### EXERCISE DETAILS
Without any images, write the data out exactly as it appears.

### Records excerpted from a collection
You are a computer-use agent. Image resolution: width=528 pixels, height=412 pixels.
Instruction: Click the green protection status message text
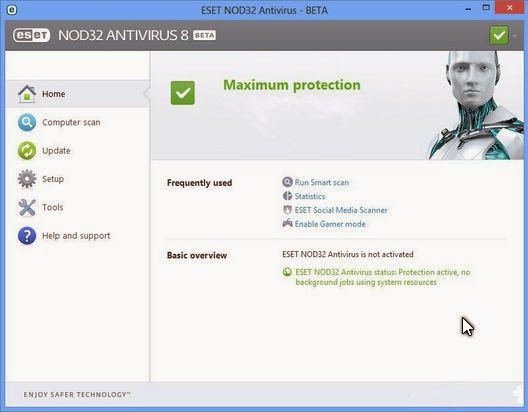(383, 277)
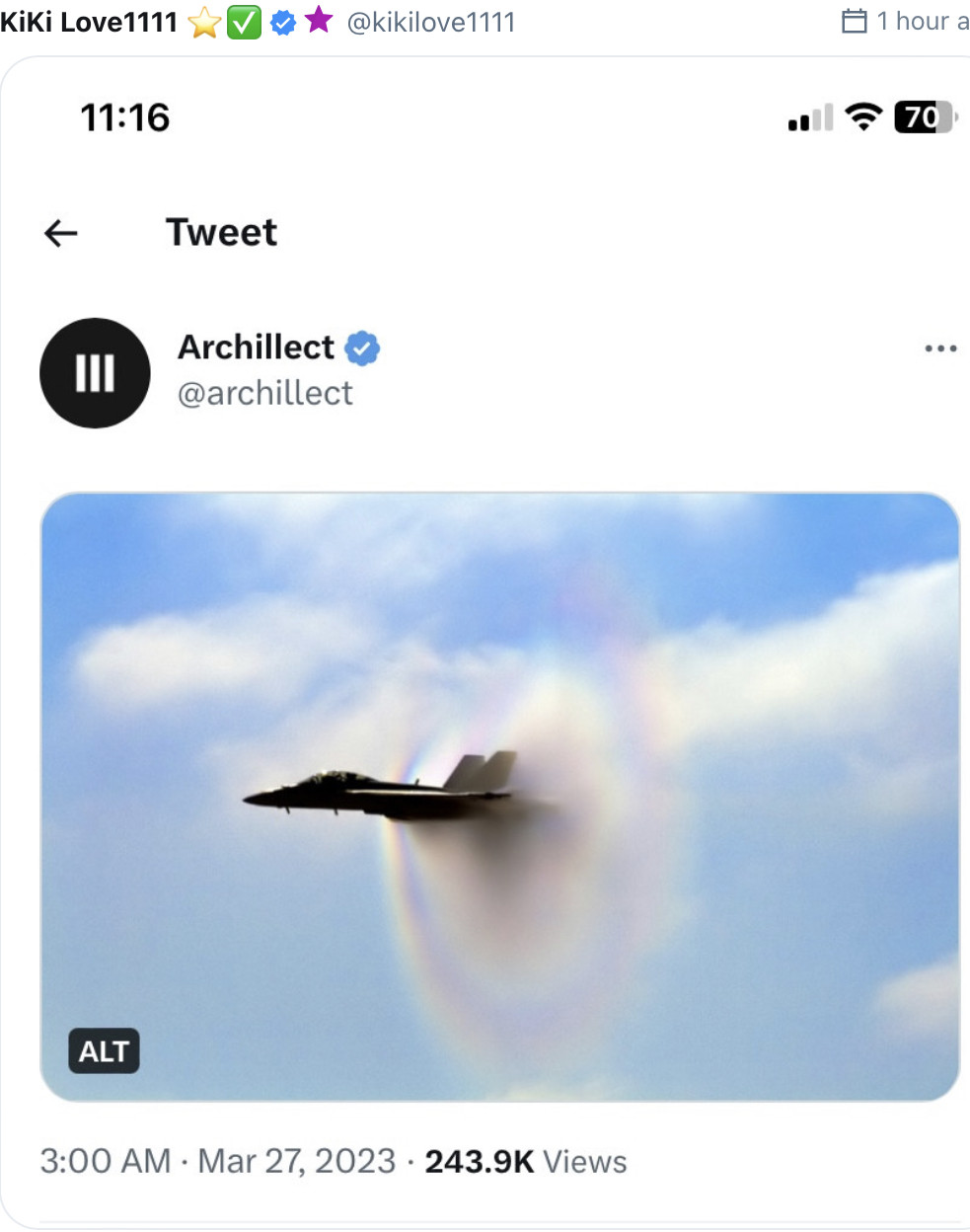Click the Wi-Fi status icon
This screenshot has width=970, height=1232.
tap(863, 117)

### RESULT FOR THIS TASK
You are a computer-use agent. Image resolution: width=528 pixels, height=412 pixels.
Instruction: Click the green protection status message text
(383, 277)
Click the Wi-Fi status icon
This screenshot has width=970, height=1232.
tap(863, 117)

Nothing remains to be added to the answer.